Module 8: Comparison — Exercises

Exercise 1

Match the scenario to the recommended system:

ScenarioSystem
A. Real-time chat (1M concurrent users, low latency)?
B. Product catalog (50K SKUs, faceted search)?
C. User sessions (50M users, TTL-based expiry)?
D. IoT sensor data (1M writes/sec, time-series)?
E. Shopping cart (high consistency, multi-device)?

Exercise 2

Your team chose Cassandra for a new project. Six months later, reads are getting slower and disk usage is growing faster than expected. What’s likely happening? What do you check?

Exercise 3

Explain the trade-off between Redis Cluster’s “no conflicts” guarantee and its “asynchronous replication” behavior. How can a write be acknowledged and still lost?

Exercise 4

A managed cloud service (MongoDB Atlas, Amazon MemoryDB, Amazon Keyspaces) eliminates operational burden. Does this change the decision tree? When would you still run a system yourself?


👁️ View Solutions

  1. A → Redis Cluster (pub/sub + sorted sets for presence, in-memory speed).
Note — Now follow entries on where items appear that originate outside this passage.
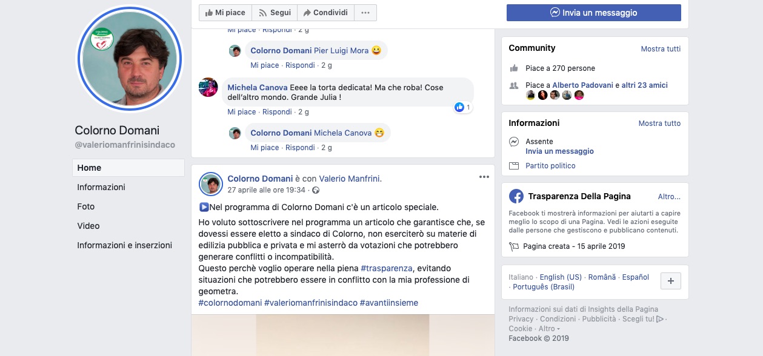763x356 pixels.
Task: Click Invia un messaggio Messenger button
Action: [593, 13]
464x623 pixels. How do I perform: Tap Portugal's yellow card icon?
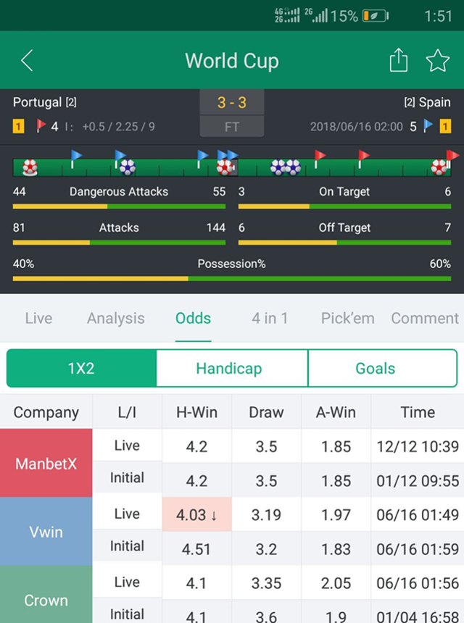[18, 127]
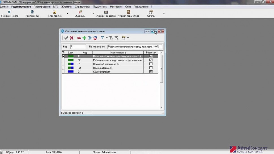This screenshot has width=274, height=154.
Task: Click the green plus add record icon
Action: tap(84, 38)
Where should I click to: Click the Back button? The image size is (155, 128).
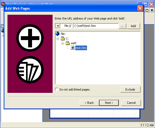click(89, 103)
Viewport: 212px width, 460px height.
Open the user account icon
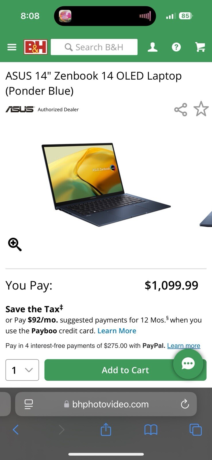coord(153,47)
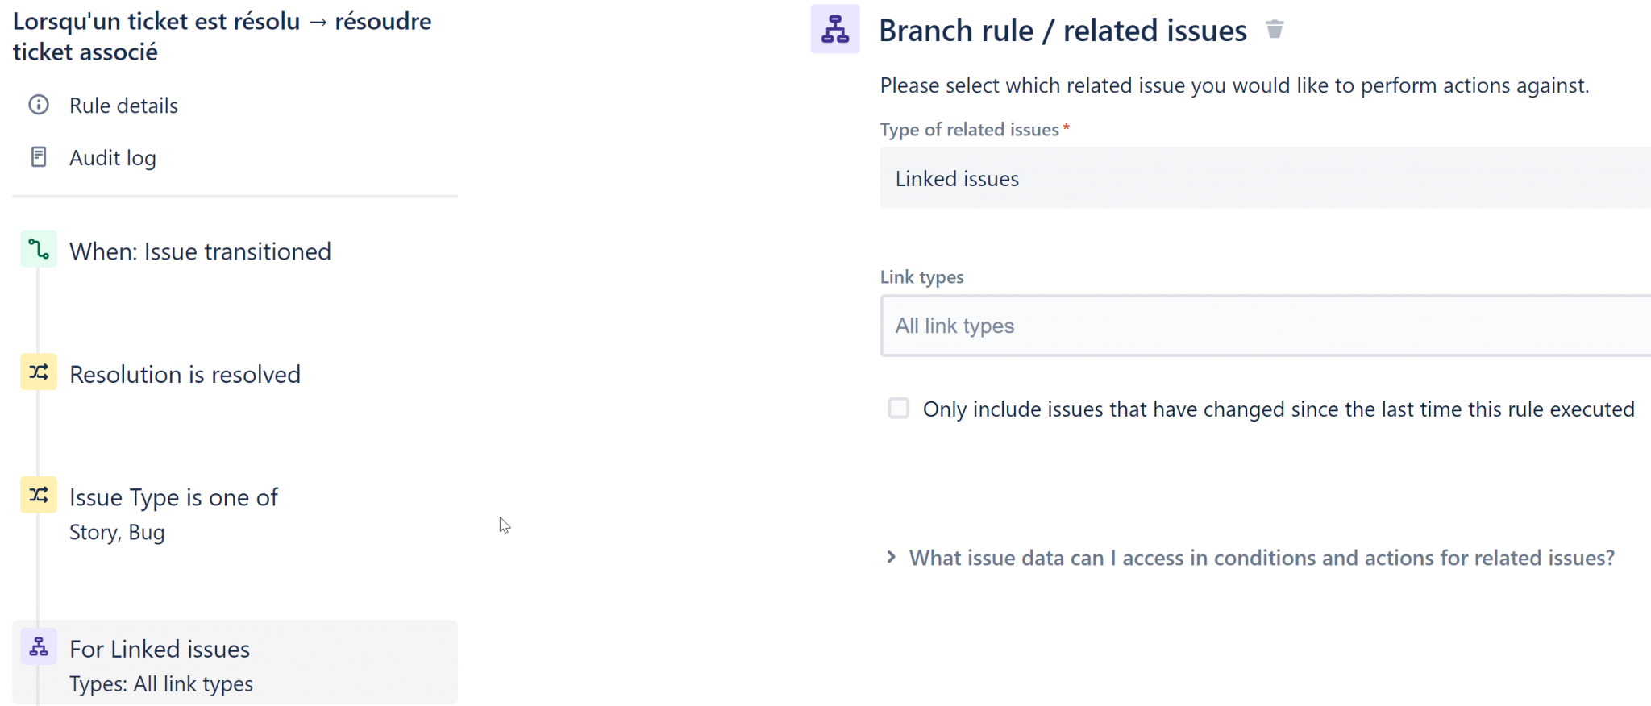Enable only include changed issues checkbox
The image size is (1651, 706).
899,409
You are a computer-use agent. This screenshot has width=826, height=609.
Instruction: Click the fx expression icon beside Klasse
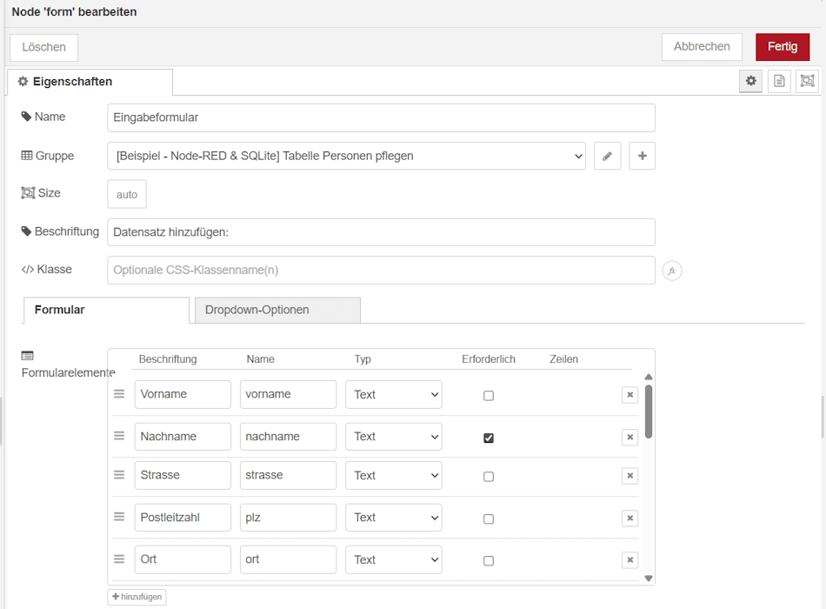click(671, 271)

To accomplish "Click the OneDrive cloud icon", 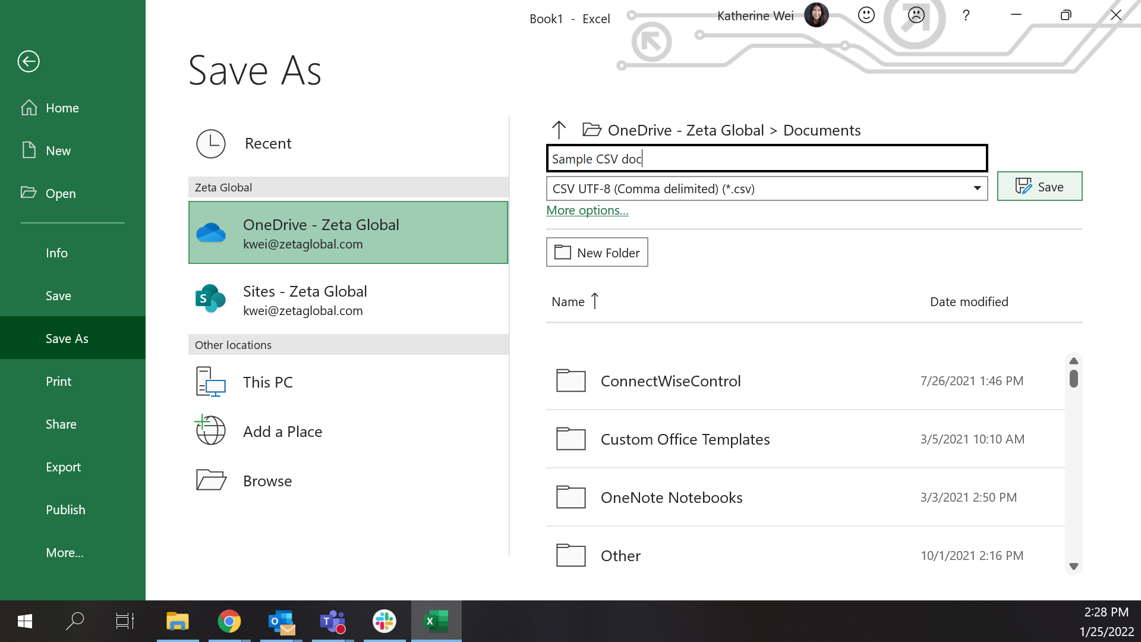I will pyautogui.click(x=211, y=233).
B → MongoDB (rich query, faceted search, varying product attributes). C → Redis Cluster (TTL key expiration, sub-ms lookup). D → Cassandra (write throughput, time-series data model with clustering). E → Riak with CRDTs OR Redis with careful locking — Redis has no conflict resolution; Riak’s CRDT merge preserves all operations.

  2. Tombstones. Deletes in Cassandra create tombstones that occupy space and slow down reads until compaction removes them. Check: nodetool cfstats (look for dropped tombstones, SSTable count), nodetool compactionstats (compaction backlog), and nodetool tablestats for read latency. Fix: increase compaction throughput, adjust gc_grace_seconds, and run targeted repair to clear tombstones.

  3. Redis Cluster guarantees no conflicts within a shard because all operations are serialized through one primary. But the primary replicates asynchronously to its replica. If the primary accepts a write, acknowledges it to the client, and fails before the replica receives it, the write is lost. The “no conflict” guarantee is about concurrent access (two clients writing different values), not durability. Fix: use Redis with WAIT to ensure synchronous replication, or use a different system.

  4. Managed services change the decision tree significantly: MongoDB Atlas removes ops burden and makes MongoDB viable for more use cases. Amazon MemoryDB (Redis-compatible with durable replication) solves the async-replication-loss problem. Amazon Keyspaces (Cassandra-compatible) removes repair burden. Run your own only when: (a) Data sovereignty requires on-premise deployment. (b) Your throughput requirements exceed managed service limits. (c) Cost optimization (at sufficient scale, self-hosted is cheaper). (d) You need features the managed service doesn’t support.